When she realizes the guy has a staff armband, she asks where to find Seiji. He asks why, and she says she likes him. He asks for her ticket and tears it up, saying that she should not get close to Seiji, he belongs to another world. She turns from shock to anger and flings Naa-san at him. Naa-san wins again. She says she’s going to find Seiji whatever he says.
But when she gets to the staff entrance without a ticket, the staff there won’t let her in. She and Naa-san try various hilarious methods of getting past them -- maid service, tunnel, battering ram -- none of which works. This part is really funny animation. Then Naa-san bloats himself with water like a balloon and the staff let them in to get help for the apparently sick animal.

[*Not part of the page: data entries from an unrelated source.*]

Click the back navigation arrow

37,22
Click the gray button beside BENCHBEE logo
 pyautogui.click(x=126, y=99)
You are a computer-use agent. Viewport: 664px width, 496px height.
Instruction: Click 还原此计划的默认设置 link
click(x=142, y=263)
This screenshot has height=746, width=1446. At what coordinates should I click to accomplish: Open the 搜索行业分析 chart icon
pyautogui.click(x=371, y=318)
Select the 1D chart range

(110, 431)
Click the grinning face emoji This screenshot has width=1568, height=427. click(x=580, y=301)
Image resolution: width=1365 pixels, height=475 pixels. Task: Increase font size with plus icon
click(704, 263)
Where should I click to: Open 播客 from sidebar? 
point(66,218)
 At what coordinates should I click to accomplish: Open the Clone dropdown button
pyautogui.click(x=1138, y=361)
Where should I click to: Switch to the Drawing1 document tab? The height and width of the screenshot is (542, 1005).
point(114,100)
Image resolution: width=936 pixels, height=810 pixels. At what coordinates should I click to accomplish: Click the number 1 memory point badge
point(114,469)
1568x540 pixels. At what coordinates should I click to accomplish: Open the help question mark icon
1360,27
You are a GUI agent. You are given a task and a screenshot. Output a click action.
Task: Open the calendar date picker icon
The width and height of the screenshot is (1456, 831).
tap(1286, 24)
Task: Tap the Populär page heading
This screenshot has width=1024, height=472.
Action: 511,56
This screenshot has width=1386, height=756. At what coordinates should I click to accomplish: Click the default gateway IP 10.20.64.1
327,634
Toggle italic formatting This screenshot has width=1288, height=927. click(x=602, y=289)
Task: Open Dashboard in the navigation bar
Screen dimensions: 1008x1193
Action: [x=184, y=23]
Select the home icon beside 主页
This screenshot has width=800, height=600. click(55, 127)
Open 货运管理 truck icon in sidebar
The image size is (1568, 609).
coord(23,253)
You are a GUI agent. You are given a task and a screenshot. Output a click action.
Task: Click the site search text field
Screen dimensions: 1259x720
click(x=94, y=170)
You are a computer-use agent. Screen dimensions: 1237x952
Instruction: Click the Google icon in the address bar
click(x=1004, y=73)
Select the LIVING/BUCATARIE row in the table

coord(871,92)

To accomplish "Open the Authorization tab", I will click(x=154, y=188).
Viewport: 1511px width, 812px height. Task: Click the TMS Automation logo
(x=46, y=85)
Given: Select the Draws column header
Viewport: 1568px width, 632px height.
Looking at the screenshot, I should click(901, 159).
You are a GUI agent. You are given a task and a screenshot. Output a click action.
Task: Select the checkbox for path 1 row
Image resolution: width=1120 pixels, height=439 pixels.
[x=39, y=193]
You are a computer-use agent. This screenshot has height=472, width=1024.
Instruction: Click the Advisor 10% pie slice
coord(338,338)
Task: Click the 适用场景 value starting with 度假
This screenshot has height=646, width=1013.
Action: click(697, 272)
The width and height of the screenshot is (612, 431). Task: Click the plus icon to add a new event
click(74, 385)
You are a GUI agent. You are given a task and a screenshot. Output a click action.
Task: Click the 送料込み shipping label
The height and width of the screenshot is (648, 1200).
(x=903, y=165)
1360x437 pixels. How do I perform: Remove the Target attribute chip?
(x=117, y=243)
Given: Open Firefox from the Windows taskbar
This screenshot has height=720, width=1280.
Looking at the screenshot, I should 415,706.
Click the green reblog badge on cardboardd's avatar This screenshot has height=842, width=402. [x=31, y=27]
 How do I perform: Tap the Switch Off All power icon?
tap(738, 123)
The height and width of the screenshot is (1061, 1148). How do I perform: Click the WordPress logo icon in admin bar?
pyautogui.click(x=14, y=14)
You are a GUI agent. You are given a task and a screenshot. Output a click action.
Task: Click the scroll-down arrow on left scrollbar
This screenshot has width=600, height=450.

She has to evade the staff, and can’t find Seiji. She climbs up and crawls through the ceilings looking for the concert, and ends up looking down on the stage. It suddenly lights up and she sees Seiji and the guy who fell on her start their concert: they are the two-person idol group her friends mentioned earlier.
She is up among the lights, and falls onto the stage behind them, landing on a big couch that explodes in a cloud of feathers around her. Seiji rescues the situation by spilling feathers over her and telling the audience she is an angel. People in the audience say how pretty she is, and people watching on TV say she must be a new idol.
Seiji’s partner carries her off stage, and berates Seiji backstage for giving her the ticket. Then Seiji has to go back on alone, and the guy tells Kirari she has to give up on Seiji, who is a famous idol, while she is just an ordinary middle-school girl.
She says she won’t give up the boy she loves, grabs a mic from him and marches on stage with Seiji. She stares out into the audience and says: “Tsukishima Kirari, 14 years old. I want to be an idol, please.” Her friends are watching on TV and are astounded. Her image appears on huge screens outside the arena. She stares out into the camera, flushed and determined. To be continued.